■ **The problem**: Format the records as a JSON list of strings, one string per line with blank lines dropped, from the line containing "Given: Select row 9 리롤 50,000 entry" through the end of the records, both included. Leave the pictures out.

·····

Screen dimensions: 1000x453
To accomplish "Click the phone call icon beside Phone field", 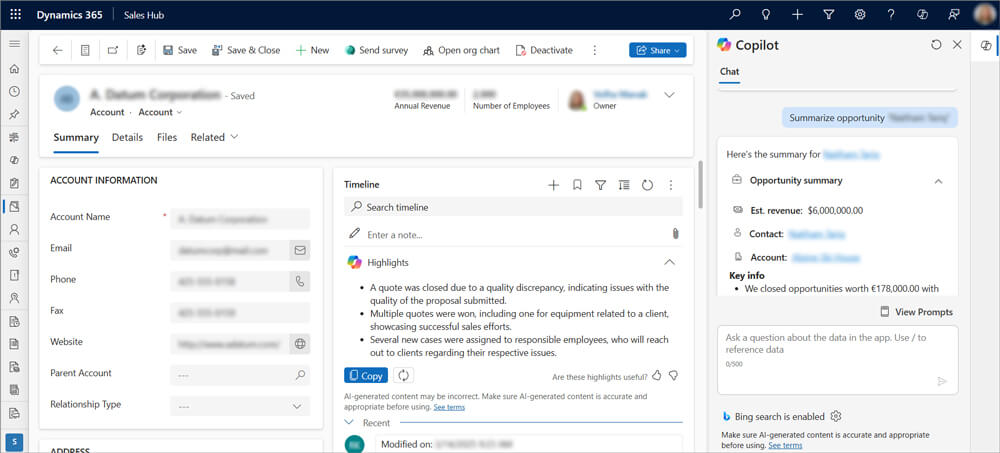I will (299, 281).
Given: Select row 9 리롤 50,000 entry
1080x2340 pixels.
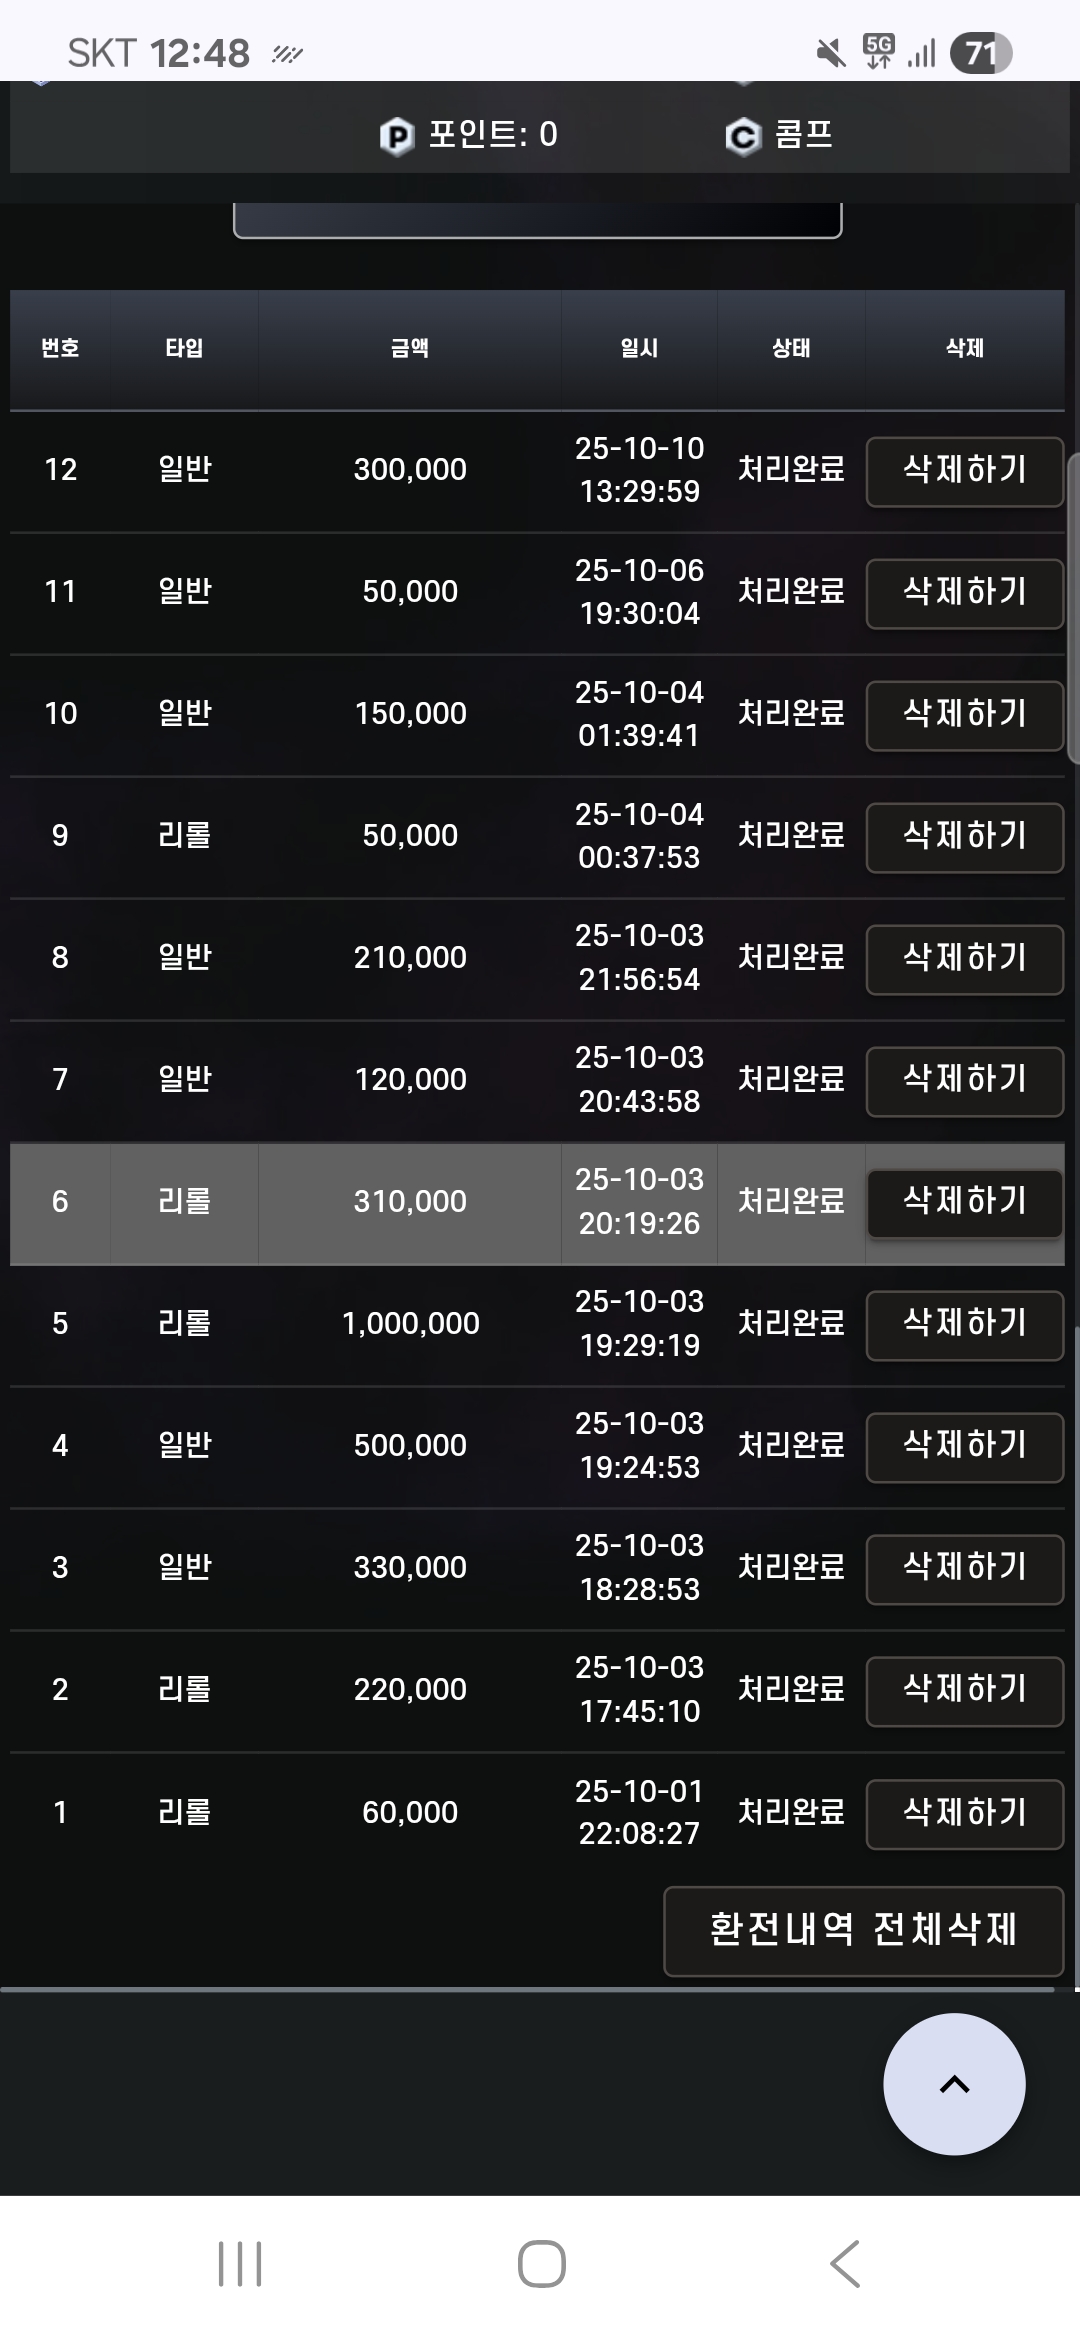Looking at the screenshot, I should [x=410, y=836].
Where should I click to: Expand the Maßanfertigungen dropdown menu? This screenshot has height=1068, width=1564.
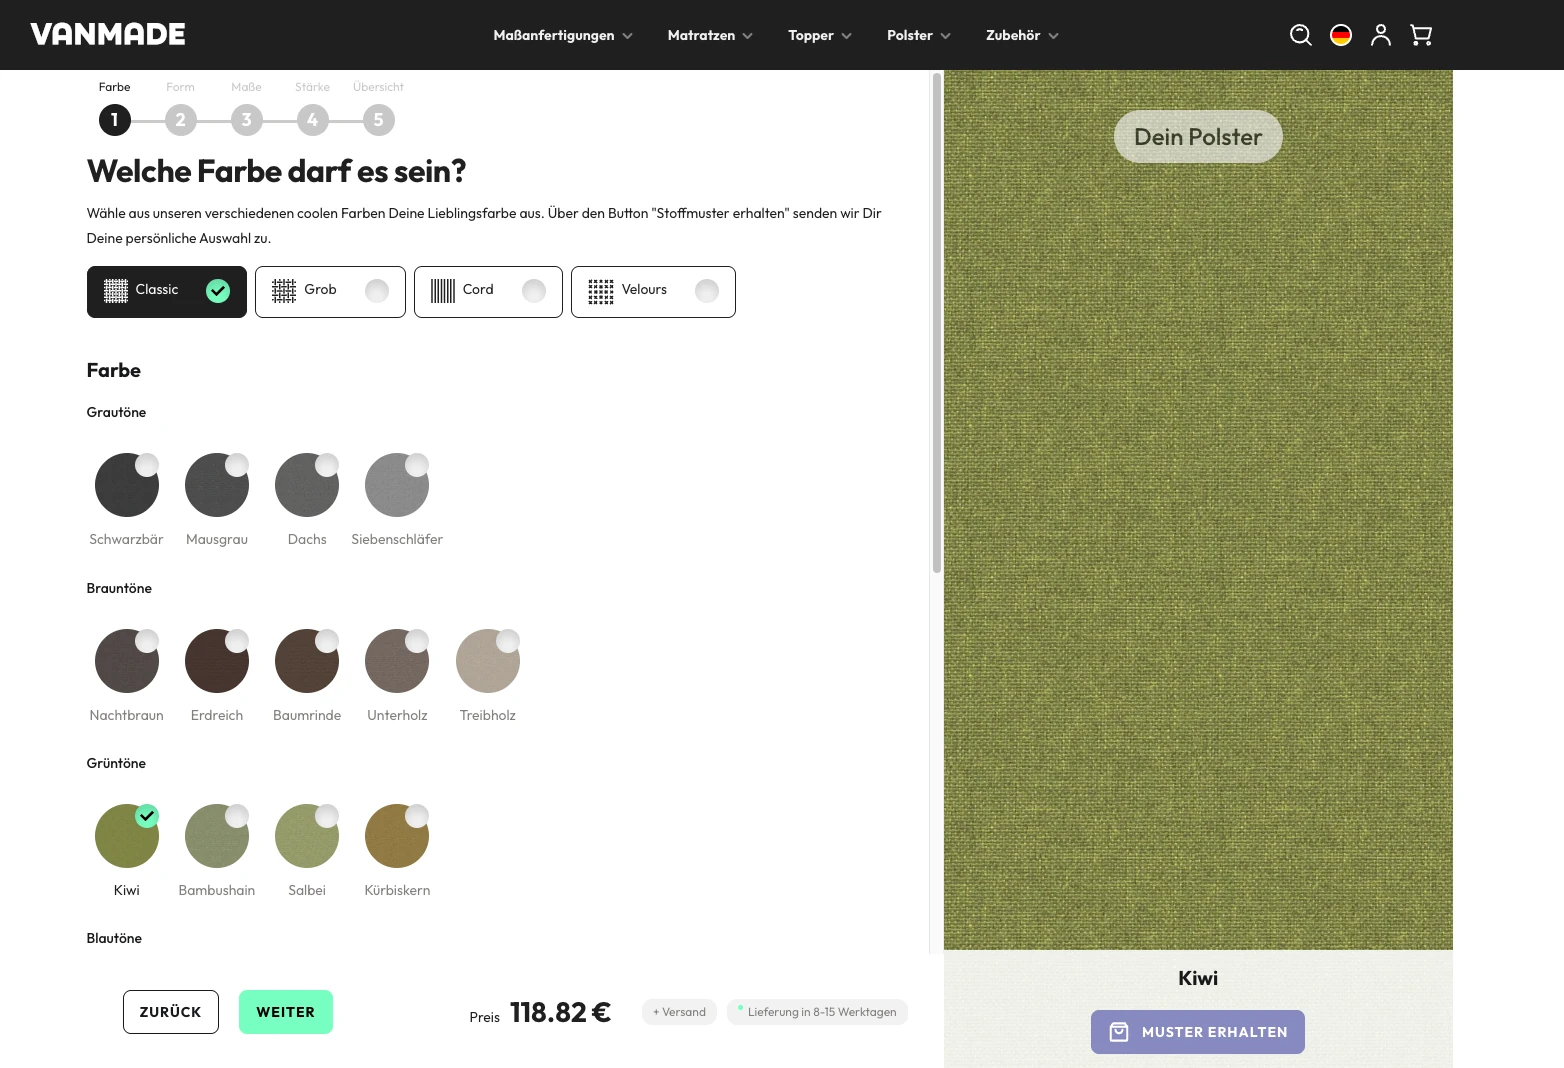pos(562,35)
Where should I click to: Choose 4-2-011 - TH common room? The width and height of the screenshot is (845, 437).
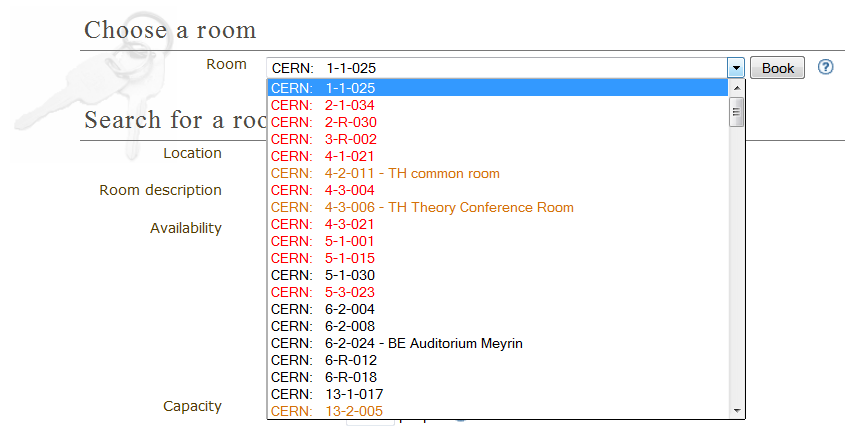tap(498, 174)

·····

■ **Completed task**:
[
  "Given: Select row 9 리롤 50,000 entry",
  "1080x2340 pixels.",
  "Looking at the screenshot, I should [x=410, y=836].",
  "Where should I click to: Expand the Maßanfertigungen dropdown menu? This screenshot has height=1068, width=1564.",
  "pos(562,35)",
  "Where should I click to: Choose 4-2-011 - TH common room? The width and height of the screenshot is (845, 437).",
  "tap(498, 174)"
]